=== Texto proporcionado ===

El comportamiento de Gustavo Petro refleja una preocupante tendencia hacia el personalismo extremo y la sobreexposición pública, elementos que trascienden el ámbito de la comunicación política y se proyectan como síntomas de un ejercicio de poder basado en el ego y la confrontación. Esta dinámica no solo plantea interrogantes en materia de salud mental y estabilidad emocional del jefe de Estado, sino que, además, tiene consecuencias tangibles en la política exterior, la economía nacional y la posición de Colombia en el sistema internacional.

La conducción del país parece estar determinada por los impulsos individuales de Petro, antes que por criterios técnicos o institucionales. En lugar de reconocer los límites propios del ejercicio presidencial y la necesidad de la deliberación democrática, el mandatario insiste en discursos que desconocen la realidad y se apoyan en narrativas subjetivas o teorías sin sustento lógico. Este comportamiento, reiterado en múltiples escenarios públicos, evidencia una preocupante desconexión entre el discurso presidencial y las verdaderas necesidades de la Nación.

En reiteradas ocasiones he manifestado mi preocupación por la clara incapacidad del presidente para ejercer el cargo con la responsabilidad que este amerita. No son hechos aislados el deterioro de su discurso ni la habitual toma de decisiones erradas; se trata de consecuencias de un “liderazgo” desbordado, improvisado y desmesurado. Preocupa, además, el presunto consumo de sustancias psicotrópicas y la excesiva ingesta de alcohol, lo que agrava el panorama de gobernabilidad y ratifica su falta de idoneidad en la dirección de la rama Ejecutiva.

El reciente episodio diplomático derivado de la detención de la flotilla Global Sumud, compuesta por más de quinientos activistas de cuarenta y cuatro países —entre ellos, dos ciudadanas colombianas—, es ilustrativo de este patrón. Ante la noticia de la detención, el presidente Petro reaccionó de manera intempestiva, denunciando un supuesto “secuestro”, ordenando la expulsión de la delegación diplomática israelí y anunciando la ruptura del Tratado de Libre Comercio con Israel, todo ello sin el debido soporte probatorio ni un análisis previo de las consecuencias jurídicas y económicas de tal decisión.

=== Datos ===

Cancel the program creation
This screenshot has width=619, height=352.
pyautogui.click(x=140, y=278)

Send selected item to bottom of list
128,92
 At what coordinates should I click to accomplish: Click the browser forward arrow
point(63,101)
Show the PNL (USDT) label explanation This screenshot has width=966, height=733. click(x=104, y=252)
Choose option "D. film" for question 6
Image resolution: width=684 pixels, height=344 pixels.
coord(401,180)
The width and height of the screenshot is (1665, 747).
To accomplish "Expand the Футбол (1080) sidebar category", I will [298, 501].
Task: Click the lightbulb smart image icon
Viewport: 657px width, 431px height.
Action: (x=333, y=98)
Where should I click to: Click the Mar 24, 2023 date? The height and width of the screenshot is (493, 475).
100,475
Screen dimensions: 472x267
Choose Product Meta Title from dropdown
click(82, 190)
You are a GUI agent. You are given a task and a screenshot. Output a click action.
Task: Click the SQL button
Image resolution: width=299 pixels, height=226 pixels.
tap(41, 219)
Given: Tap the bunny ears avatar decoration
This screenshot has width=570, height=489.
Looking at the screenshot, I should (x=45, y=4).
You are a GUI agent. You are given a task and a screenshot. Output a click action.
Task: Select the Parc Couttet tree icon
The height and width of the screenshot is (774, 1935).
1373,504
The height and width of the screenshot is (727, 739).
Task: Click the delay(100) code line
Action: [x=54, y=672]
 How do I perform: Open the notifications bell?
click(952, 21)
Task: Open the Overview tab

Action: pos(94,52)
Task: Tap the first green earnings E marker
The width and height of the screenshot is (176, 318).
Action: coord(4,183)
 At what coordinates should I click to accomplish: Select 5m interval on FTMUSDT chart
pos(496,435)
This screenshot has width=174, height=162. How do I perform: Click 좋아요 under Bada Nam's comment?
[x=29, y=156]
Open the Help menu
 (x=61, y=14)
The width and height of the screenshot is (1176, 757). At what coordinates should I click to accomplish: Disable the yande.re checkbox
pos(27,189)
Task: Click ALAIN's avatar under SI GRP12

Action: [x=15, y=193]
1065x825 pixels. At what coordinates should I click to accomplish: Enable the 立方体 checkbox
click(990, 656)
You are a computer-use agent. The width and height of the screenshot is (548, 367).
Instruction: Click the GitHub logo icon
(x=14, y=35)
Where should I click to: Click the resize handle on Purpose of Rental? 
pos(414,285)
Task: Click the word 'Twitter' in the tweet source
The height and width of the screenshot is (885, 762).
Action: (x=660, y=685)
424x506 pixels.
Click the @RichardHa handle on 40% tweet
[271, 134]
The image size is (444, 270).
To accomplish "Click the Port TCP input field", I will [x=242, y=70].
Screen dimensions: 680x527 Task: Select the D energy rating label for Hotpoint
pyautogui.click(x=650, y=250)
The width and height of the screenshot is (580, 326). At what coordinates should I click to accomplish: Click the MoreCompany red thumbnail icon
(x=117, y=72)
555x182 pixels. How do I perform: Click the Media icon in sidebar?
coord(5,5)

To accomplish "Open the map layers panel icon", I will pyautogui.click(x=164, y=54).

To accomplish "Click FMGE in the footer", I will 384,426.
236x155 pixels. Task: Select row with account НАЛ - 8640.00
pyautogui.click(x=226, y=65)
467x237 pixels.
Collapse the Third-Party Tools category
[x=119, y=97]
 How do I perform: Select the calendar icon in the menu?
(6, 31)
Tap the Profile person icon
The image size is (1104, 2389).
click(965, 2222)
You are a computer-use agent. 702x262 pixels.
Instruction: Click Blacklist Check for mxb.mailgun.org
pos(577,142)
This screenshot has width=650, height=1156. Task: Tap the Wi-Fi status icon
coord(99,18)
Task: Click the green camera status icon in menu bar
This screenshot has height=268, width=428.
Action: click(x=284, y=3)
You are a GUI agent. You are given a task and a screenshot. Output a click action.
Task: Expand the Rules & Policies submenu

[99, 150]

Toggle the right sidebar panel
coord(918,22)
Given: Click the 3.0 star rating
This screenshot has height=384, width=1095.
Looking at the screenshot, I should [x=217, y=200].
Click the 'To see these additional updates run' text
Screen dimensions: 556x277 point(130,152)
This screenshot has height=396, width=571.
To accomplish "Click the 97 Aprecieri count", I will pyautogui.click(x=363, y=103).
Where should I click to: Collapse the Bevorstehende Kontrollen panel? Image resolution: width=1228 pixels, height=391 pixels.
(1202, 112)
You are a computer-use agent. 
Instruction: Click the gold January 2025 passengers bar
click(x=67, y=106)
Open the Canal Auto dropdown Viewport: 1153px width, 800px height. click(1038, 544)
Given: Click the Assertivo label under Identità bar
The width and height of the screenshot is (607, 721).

===

Prosigue el texto sobre la conducta del presidente Gustavo Petro a partir de donde termina. Las líneas no son necesarias para esto.

Posteriormente, el mandatario calificó al primer ministro israelí, Benjamin Netanyahu, como responsable de un “nuevo crimen internacional”, sin mediar un pronunciamiento de autoridad judicial competente ni la aplicación del principio de presunción de inocencia consagrado en el derecho internacional. Este tipo de declaraciones, carentes de sustento jurídico, comprometen la política exterior del país, vulneran los principios de soberanía y buena fe en las relaciones internacionales y desconocen los canales diplomáticos previstos en los tratados internacionales.

La improvisación y el narcisismo con que se manejan los asuntos internacionales evidencian una preocupante tendencia a instrumentalizar la política exterior con fines ideológicos o de protagonismo mediático. Mientras el Ejecutivo centra su atención en conflictos ajenos —como el de Gaza e Israel—, el país enfrenta una grave situación de orden público interno: ataques armados contra la población civil, asesinato de guardianes del Inpec, incremento del narcotráfico y hostigamientos constantes a las Fuerzas Militares en regiones como el Catatumbo, sin mencionar las recientes manifestaciones y actos de vandalismo auspiciados desde el Gobierno Nacional.

La propuesta de enviar tropas a Gaza, sin un mandato previo del Consejo de Seguridad de las Naciones Unidas (ONU), constituye un acto de temeridad institucional y una vulneración del principio de legalidad en materia de intervención internacional. Pretender posicionar a Colombia como una potencia moral autoproclamada, al margen del derecho internacional, solo profundiza el aislamiento diplomático y la desconfianza de los aliados estratégicos.

El ejercicio del poder por parte de Petro ha derivado en una erosión progresiva de la institucionalidad democrática, el debilitamiento de la confianza internacional y la exposición constante del país a riesgos políticos, económicos y diplomáticos innecesarios. La política exterior no puede ni debe estar subordinada al narcisismo presidencial ni a impulsos emocionales, y mucho menos, en este caso, a maldecir a Israel, ignorando las consecuencias. Fatídicamente, la jefatura del Estado quedó reducida a un discurso reactivo que fractura las relaciones internacionales. Colombia necesita retomar el rumbo, volver a una diplomacia guiada por la prudencia, el respeto al derecho internacional y la defensa de los intereses nacionales. Solo así podrá reconstruir la confianza que hoy se deteriora con cada reacción improvisada.